Recorded data
<<<<

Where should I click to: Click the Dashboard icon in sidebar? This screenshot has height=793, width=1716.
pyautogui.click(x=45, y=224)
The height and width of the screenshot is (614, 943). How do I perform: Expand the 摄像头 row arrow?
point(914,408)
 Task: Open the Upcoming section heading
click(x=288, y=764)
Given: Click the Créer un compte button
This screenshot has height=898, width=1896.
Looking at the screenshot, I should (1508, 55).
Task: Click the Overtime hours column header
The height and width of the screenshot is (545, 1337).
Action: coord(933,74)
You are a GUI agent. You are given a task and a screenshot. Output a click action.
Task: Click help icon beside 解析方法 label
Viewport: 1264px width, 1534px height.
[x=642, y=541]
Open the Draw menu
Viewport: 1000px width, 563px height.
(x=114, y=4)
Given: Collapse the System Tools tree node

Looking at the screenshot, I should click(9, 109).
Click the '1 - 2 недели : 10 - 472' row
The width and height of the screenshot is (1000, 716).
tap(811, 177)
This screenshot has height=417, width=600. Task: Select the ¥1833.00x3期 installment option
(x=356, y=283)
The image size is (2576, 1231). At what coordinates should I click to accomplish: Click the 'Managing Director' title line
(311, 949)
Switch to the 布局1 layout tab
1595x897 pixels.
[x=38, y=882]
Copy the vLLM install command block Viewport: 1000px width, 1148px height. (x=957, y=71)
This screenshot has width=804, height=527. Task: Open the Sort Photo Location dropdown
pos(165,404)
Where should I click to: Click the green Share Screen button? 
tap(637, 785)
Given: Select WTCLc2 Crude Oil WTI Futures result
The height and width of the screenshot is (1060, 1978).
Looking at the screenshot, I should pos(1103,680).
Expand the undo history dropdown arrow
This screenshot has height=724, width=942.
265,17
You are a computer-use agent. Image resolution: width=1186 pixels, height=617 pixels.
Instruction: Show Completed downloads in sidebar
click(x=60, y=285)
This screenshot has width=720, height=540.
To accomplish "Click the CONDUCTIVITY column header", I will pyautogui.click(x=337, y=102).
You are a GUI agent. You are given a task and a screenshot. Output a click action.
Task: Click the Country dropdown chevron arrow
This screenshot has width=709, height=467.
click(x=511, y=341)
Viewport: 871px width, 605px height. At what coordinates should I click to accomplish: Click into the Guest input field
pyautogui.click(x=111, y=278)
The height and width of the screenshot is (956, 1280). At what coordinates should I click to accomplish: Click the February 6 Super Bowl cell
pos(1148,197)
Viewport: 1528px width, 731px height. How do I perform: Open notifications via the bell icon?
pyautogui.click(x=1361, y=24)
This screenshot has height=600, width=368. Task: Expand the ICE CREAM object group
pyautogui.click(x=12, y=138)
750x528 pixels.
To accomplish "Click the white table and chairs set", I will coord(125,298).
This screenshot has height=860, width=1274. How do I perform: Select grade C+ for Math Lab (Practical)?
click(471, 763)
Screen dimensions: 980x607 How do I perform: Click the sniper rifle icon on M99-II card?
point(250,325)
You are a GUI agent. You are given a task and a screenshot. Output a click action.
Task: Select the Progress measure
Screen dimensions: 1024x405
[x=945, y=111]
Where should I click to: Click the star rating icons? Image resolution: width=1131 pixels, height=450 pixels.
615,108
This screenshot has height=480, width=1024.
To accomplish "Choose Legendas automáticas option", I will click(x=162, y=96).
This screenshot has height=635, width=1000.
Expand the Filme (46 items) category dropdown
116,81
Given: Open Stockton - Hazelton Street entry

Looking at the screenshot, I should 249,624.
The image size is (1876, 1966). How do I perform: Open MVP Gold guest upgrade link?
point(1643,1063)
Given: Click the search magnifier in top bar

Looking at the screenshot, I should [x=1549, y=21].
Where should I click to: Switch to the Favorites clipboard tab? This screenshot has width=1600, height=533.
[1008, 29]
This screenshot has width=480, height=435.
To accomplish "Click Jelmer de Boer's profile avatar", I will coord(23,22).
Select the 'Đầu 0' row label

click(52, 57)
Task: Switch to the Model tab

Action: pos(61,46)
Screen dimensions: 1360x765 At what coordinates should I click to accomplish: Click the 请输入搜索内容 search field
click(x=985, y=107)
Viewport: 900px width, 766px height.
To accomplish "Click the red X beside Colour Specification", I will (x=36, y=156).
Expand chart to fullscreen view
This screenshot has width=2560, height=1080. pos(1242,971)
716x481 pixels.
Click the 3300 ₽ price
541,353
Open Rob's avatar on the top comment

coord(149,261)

>>>>

# [TASK INSTRUCTIONS]
Print each entry precisely. Include every line.

# [OUTPUT BELOW]
Where should I click to: Click the Dashboard icon in sidebar? This screenshot has height=793, width=1716.
pyautogui.click(x=45, y=224)
The height and width of the screenshot is (614, 943). How do I perform: Expand the 摄像头 row arrow?
point(914,408)
 Task: Open the Upcoming section heading
click(x=288, y=764)
Given: Click the Créer un compte button
This screenshot has height=898, width=1896.
Looking at the screenshot, I should (1508, 55).
Task: Click the Overtime hours column header
The height and width of the screenshot is (545, 1337).
Action: coord(933,74)
You are a GUI agent. You are given a task and a screenshot. Output a click action.
Task: Click help icon beside 解析方法 label
Viewport: 1264px width, 1534px height.
[x=642, y=541]
Open the Draw menu
Viewport: 1000px width, 563px height.
(x=114, y=4)
Given: Collapse the System Tools tree node

Looking at the screenshot, I should click(9, 109).
Click the '1 - 2 недели : 10 - 472' row
The width and height of the screenshot is (1000, 716).
tap(811, 177)
This screenshot has height=417, width=600. Task: Select the ¥1833.00x3期 installment option
(x=356, y=283)
The image size is (2576, 1231). At what coordinates should I click to accomplish: Click the 'Managing Director' title line
(311, 949)
Switch to the 布局1 layout tab
1595x897 pixels.
[x=38, y=882]
Copy the vLLM install command block Viewport: 1000px width, 1148px height. (x=957, y=71)
This screenshot has width=804, height=527. Task: Open the Sort Photo Location dropdown
pos(165,404)
Where should I click to: Click the green Share Screen button? 
tap(637, 785)
Given: Select WTCLc2 Crude Oil WTI Futures result
The height and width of the screenshot is (1060, 1978).
Looking at the screenshot, I should pos(1103,680).
Expand the undo history dropdown arrow
This screenshot has height=724, width=942.
265,17
You are a computer-use agent. Image resolution: width=1186 pixels, height=617 pixels.
Instruction: Show Completed downloads in sidebar
click(x=60, y=285)
This screenshot has width=720, height=540.
To accomplish "Click the CONDUCTIVITY column header", I will pyautogui.click(x=337, y=102).
You are a GUI agent. You are given a task and a screenshot. Output a click action.
Task: Click the Country dropdown chevron arrow
This screenshot has width=709, height=467.
click(x=511, y=341)
Viewport: 871px width, 605px height. At what coordinates should I click to accomplish: Click into the Guest input field
pyautogui.click(x=111, y=278)
The height and width of the screenshot is (956, 1280). At what coordinates should I click to accomplish: Click the February 6 Super Bowl cell
pos(1148,197)
Viewport: 1528px width, 731px height. How do I perform: Open notifications via the bell icon?
pyautogui.click(x=1361, y=24)
This screenshot has height=600, width=368. Task: Expand the ICE CREAM object group
pyautogui.click(x=12, y=138)
750x528 pixels.
To accomplish "Click the white table and chairs set", I will coord(125,298).
This screenshot has height=860, width=1274. How do I perform: Select grade C+ for Math Lab (Practical)?
click(471, 763)
Screen dimensions: 980x607 How do I perform: Click the sniper rifle icon on M99-II card?
point(250,325)
You are a GUI agent. You are given a task and a screenshot. Output a click action.
Task: Select the Progress measure
Screen dimensions: 1024x405
[x=945, y=111]
Where should I click to: Click the star rating icons? Image resolution: width=1131 pixels, height=450 pixels.
615,108
This screenshot has height=480, width=1024.
To accomplish "Choose Legendas automáticas option", I will click(x=162, y=96).
This screenshot has height=635, width=1000.
Expand the Filme (46 items) category dropdown
116,81
Given: Open Stockton - Hazelton Street entry

Looking at the screenshot, I should 249,624.
The image size is (1876, 1966). How do I perform: Open MVP Gold guest upgrade link?
point(1643,1063)
Given: Click the search magnifier in top bar

Looking at the screenshot, I should [x=1549, y=21].
Where should I click to: Switch to the Favorites clipboard tab? This screenshot has width=1600, height=533.
[1008, 29]
This screenshot has width=480, height=435.
To accomplish "Click Jelmer de Boer's profile avatar", I will coord(23,22).
Select the 'Đầu 0' row label

click(52, 57)
Task: Switch to the Model tab

Action: pos(61,46)
Screen dimensions: 1360x765 At what coordinates should I click to accomplish: Click the 请输入搜索内容 search field
click(x=985, y=107)
Viewport: 900px width, 766px height.
To accomplish "Click the red X beside Colour Specification", I will (x=36, y=156).
Expand chart to fullscreen view
This screenshot has width=2560, height=1080. pos(1242,971)
716x481 pixels.
Click the 3300 ₽ price
541,353
Open Rob's avatar on the top comment

coord(149,261)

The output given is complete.